Where sound borrowers do not fit standard lending criteria, APRA’s framework does not prohibit banks from lending to these borrowers. APRA expects banks to have prudent limits, controls and justifications for exceptions to lending policy and for these loans to be monitored closely.
It is important that exceptions are used prudently and do not result in new, higher risk lending. We will continue to reiterate our guidance and expectations in the coming period.
APRA’s upcoming focuses and accountability
Beyond the continued focus on banking which this statement outlines, APRA continues to tackle key issues in insurance availability and affordability, as well as superannuation transparency, efficiency and member outcomes. The annual superannuation performance test is due in August, and together with ASIC, we are finalising a thematic review relating to the retirement income covenant.

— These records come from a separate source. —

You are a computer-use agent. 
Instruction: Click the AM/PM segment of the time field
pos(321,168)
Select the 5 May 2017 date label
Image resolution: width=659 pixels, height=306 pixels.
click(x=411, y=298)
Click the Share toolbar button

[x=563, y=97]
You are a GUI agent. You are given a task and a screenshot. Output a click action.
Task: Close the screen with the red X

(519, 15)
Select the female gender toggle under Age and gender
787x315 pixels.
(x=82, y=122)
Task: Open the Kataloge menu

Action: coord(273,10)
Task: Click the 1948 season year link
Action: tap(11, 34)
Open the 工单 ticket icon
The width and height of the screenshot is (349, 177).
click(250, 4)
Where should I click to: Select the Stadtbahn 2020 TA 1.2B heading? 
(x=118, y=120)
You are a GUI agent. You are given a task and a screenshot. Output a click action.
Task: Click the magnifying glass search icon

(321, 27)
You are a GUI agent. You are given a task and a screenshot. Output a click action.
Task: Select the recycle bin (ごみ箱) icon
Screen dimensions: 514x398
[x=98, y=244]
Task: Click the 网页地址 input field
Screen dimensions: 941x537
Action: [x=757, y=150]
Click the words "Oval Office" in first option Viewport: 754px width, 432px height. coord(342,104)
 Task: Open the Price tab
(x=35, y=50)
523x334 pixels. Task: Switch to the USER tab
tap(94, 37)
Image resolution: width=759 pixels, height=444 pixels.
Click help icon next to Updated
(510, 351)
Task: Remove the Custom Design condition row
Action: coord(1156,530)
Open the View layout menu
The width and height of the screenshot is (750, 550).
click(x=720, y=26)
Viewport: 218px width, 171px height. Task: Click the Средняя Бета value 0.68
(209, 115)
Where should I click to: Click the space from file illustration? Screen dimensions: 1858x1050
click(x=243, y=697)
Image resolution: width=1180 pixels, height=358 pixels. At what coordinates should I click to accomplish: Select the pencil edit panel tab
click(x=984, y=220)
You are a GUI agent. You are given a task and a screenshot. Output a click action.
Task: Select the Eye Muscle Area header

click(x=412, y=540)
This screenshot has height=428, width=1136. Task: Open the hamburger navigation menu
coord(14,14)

Cyber issues, operational risk and climate risk all remain key focus areas for APRA. Industry engagement on operational risk and remuneration is also upcoming.
APRA recently completed its bi-annual stakeholder survey, where we seek feedback from regulated entities as to the effectiveness of our regulation, processes and communications. Pleasingly, one of the key findings is that most entities believe that APRA’s supervision benefits their industry and helps to protect the financial wellbeing of the Australian community.
The survey results have been provided to the Financial Regulator Assessment Authority (FRAA), which is completing its independent assessments. The final FRAA report is due to the Minister next month, and its appraisal will be an important input as we endeavour to continually evolve APRA as a high performing institution.
On that note, my colleagues and I welcome your questions.